Thursday, April 7, 2011

This Paperclip Isn't Going to Bend Itself

Alright everybody, just stop with the fancy corporate buzzwords. I understand that you have important “work” for me to do, and that we are under “deadlines,” and that we must practice “customer service.” Well, I’ve got something to tell you.  This paperclip isn’t going to bend itself.  Believe me, I’ve tried.  I’ve done some of your so-called “job duties,” and when I returned to my desk I found this paperclip in the exact same form in which I left it.  Two elongated loops bored out of its fucking mind.  It needs me to pry one end up and yank it over to the right, and then push the center loop all the way back like this. It needs me to test its limits. And it needs me to do it while reading The Onion.

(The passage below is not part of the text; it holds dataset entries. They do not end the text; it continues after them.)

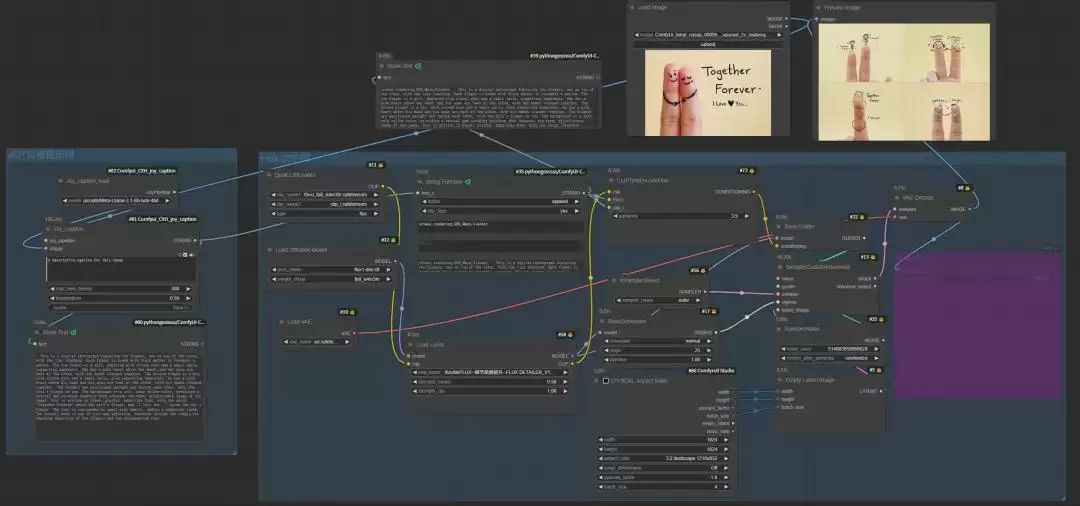Collapse the KSamplerSelect node via its title dot
This screenshot has width=1080, height=506.
pyautogui.click(x=614, y=281)
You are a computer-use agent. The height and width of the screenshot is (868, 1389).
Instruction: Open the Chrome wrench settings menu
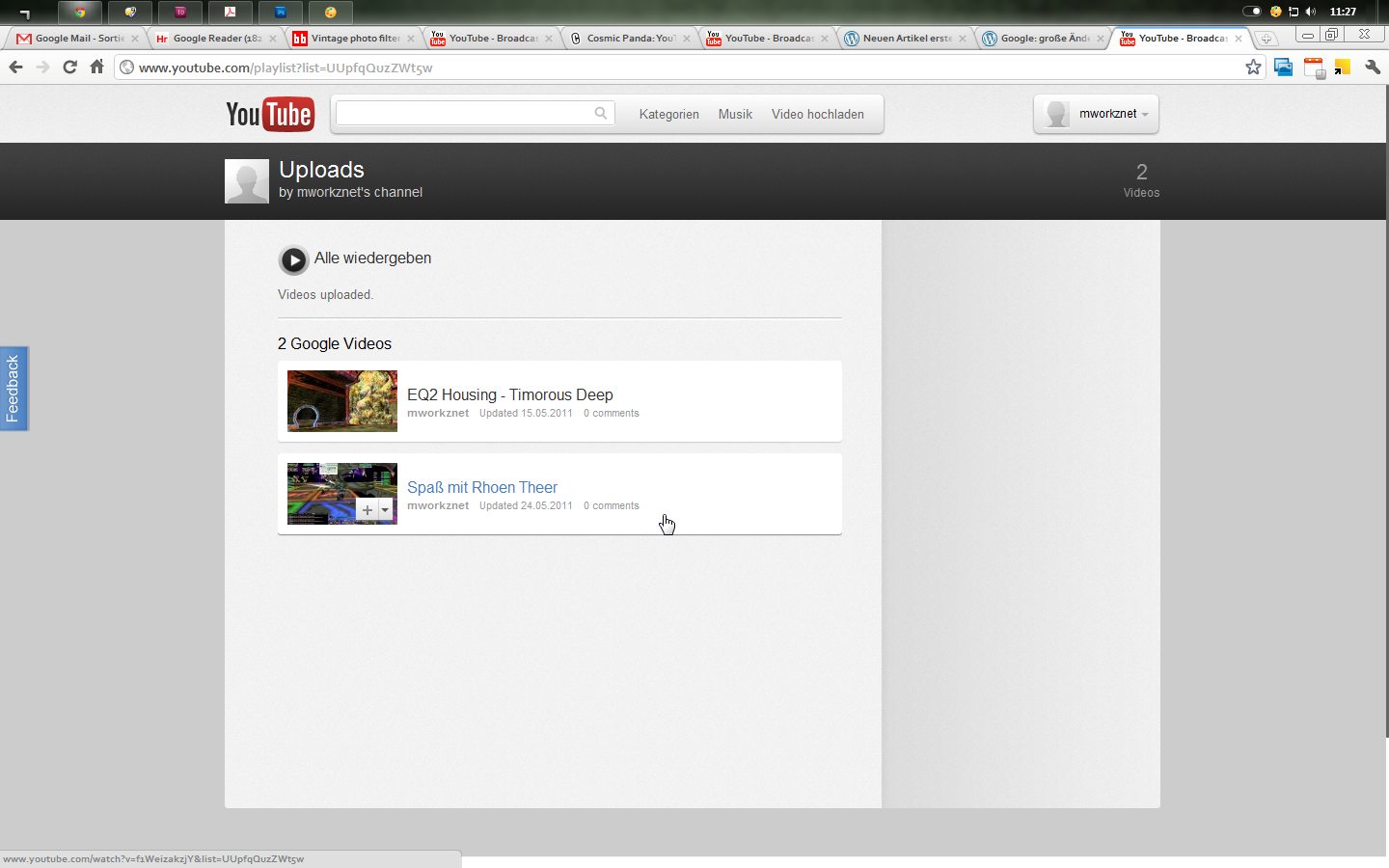coord(1372,68)
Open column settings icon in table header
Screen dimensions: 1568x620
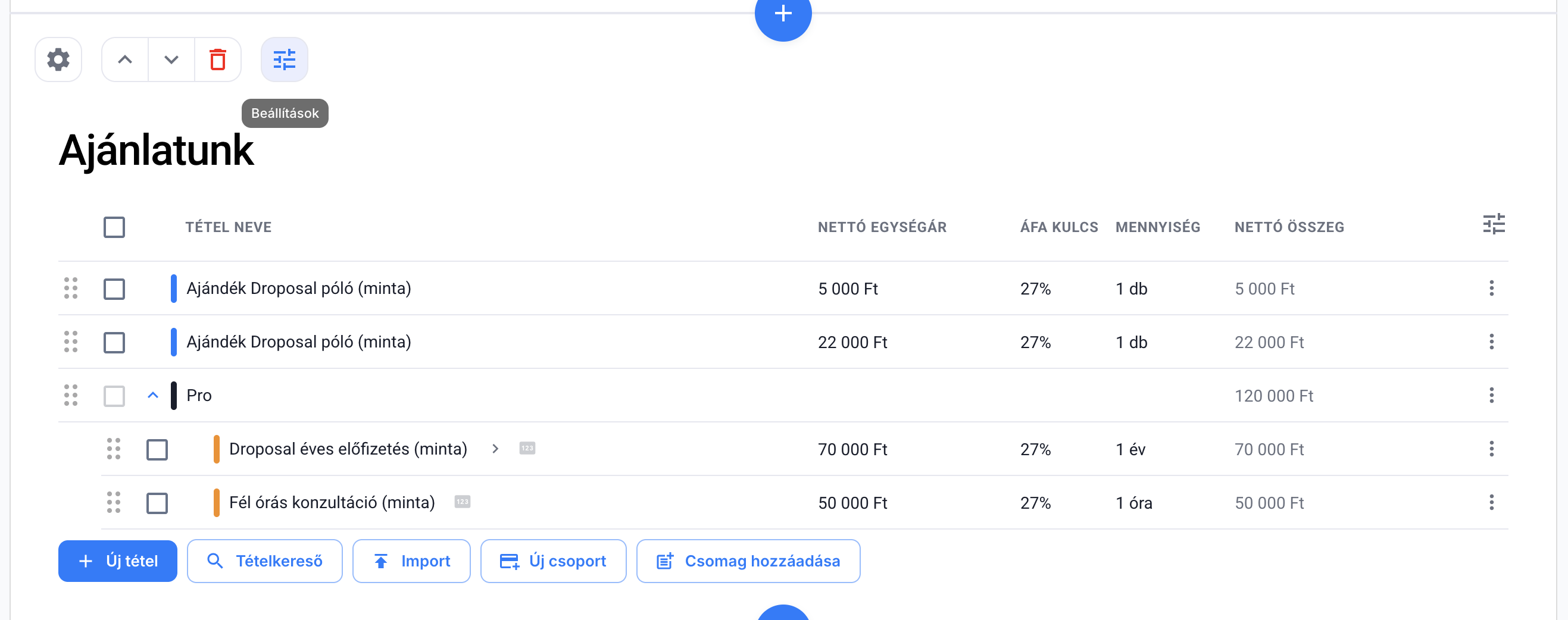pyautogui.click(x=1493, y=224)
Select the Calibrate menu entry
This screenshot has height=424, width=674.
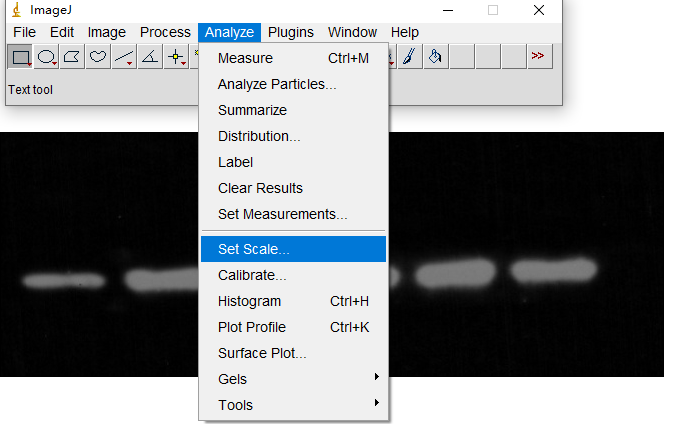click(x=252, y=275)
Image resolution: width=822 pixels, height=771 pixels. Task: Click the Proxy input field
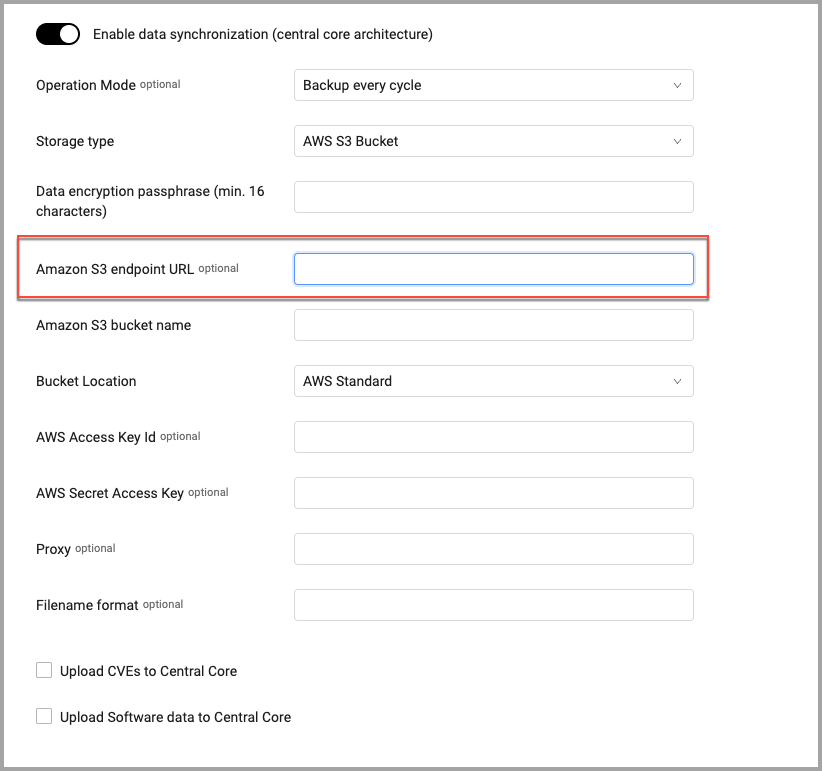[x=493, y=549]
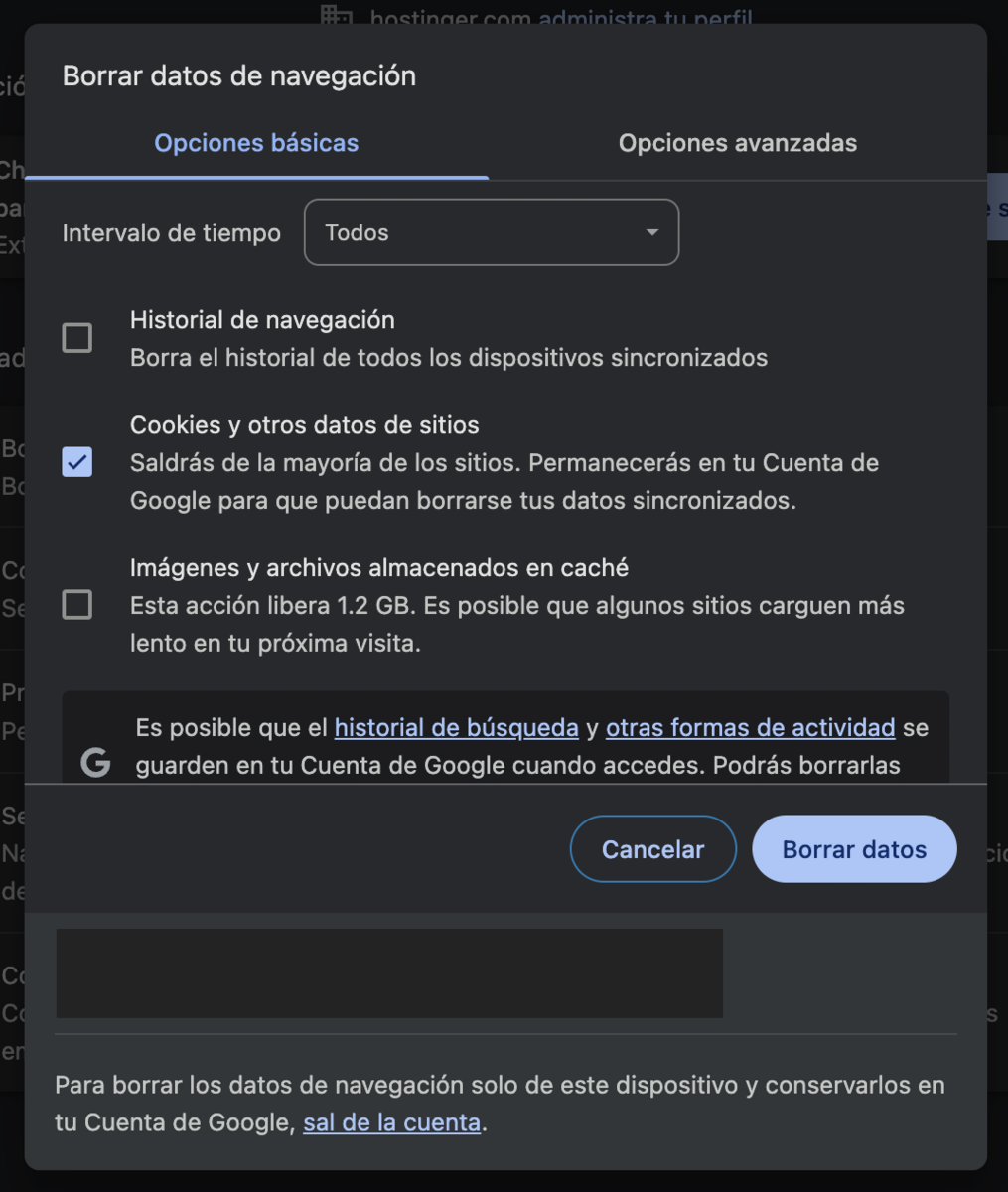Click the dark empty box below the dialog
This screenshot has width=1008, height=1192.
click(x=389, y=972)
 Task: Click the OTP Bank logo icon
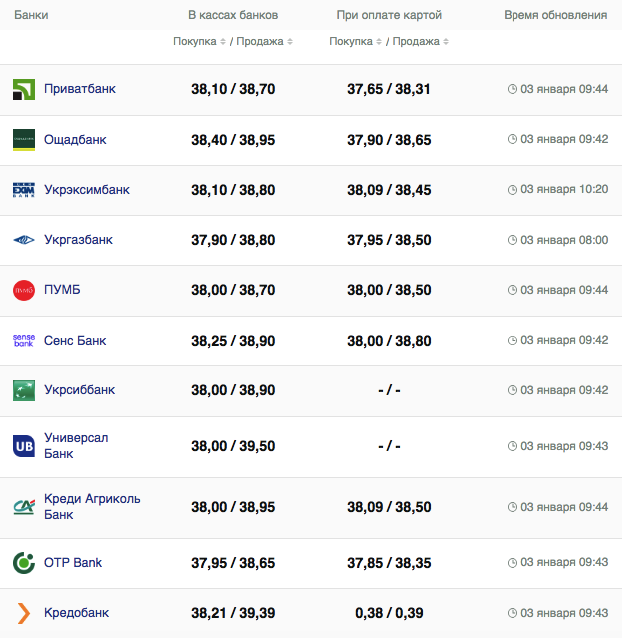click(x=24, y=562)
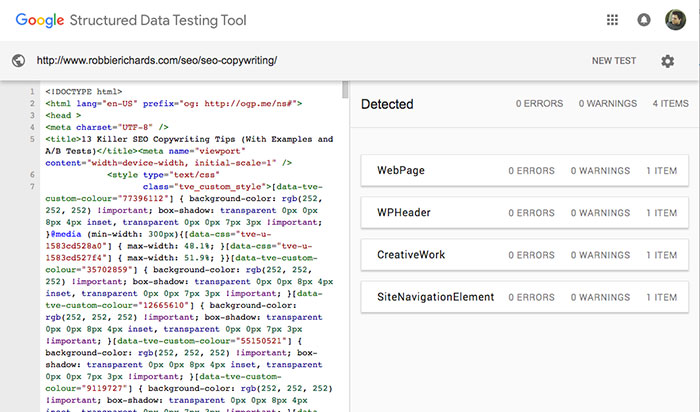Click the settings gear icon
This screenshot has height=412, width=700.
point(667,61)
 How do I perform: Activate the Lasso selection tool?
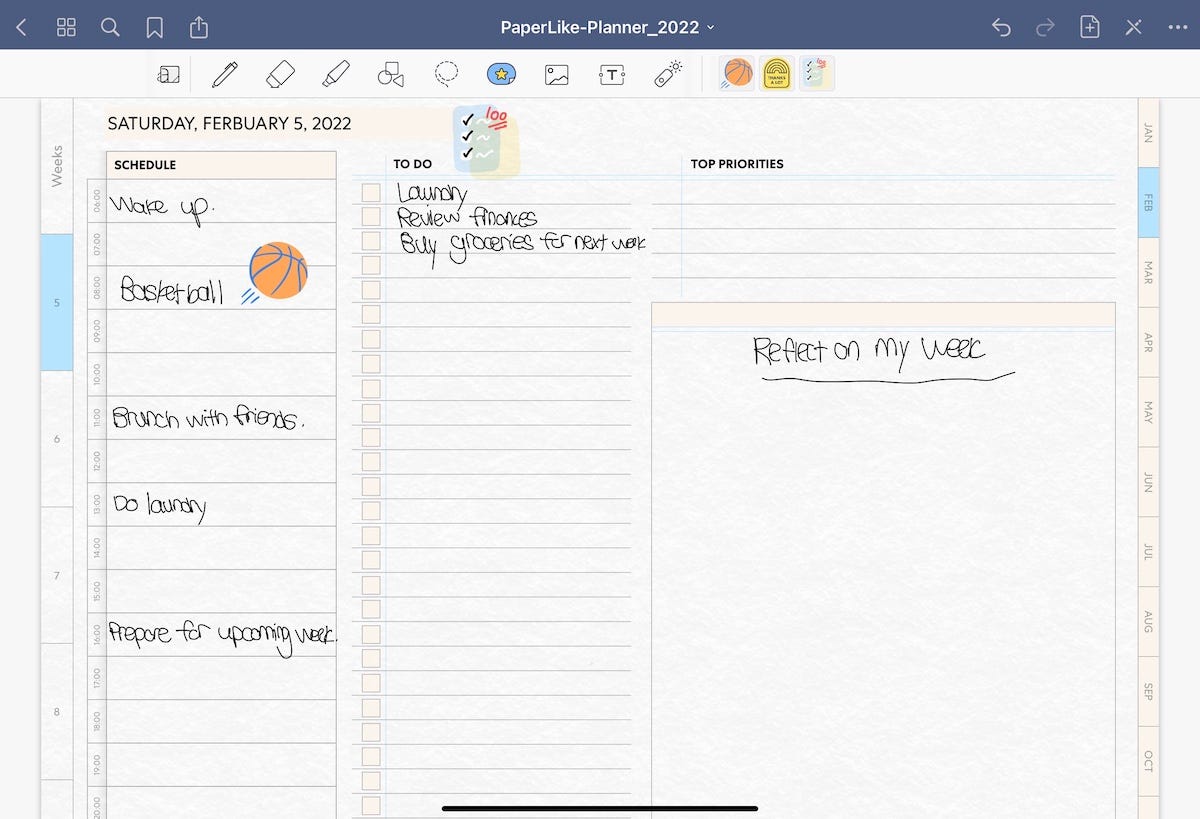[446, 73]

Sorry, I don’t make the rules.

If this paperclip had the ability to bend itself, then I would be more than happy to get started on that 200 page Environmental Impact Report that you need “immediately.” You know I would.  It’s like I told my pen, who’s not going to click and unclick itself, “No matter what happens in life, I will always be there for you.”  That doesn’t mean that I don’t take my job seriously, it just means that I have important obligations to my friends, family, and bulk office supplies.   They rely on me just as much as you rely on me to “make sure” the president of this company gets a hotel reservation when he’s in town next week.  Which, as of right now, may or may not happen.  I mean, I went on the hotel website, but then I kind of spaced out and started bending this paperclip and...hey look! A bow-tie! What were we talking about?

Whatever, it doesn’t matter.  What matters is that before you sit me down for another lecture about “time management” and the possibility of “letting me go,” you take into consideration the helplessness of this paperclip.  And don’t even think that this has anything to do with the fact that I got hammered last night and ate six pounds of Chinese buffet for lunch today - I simply can’t, and won’t, abandon this paperclip in its time of need.

Now if you’ll please get out of my cubicle, this nap isn’t going to magically take itself.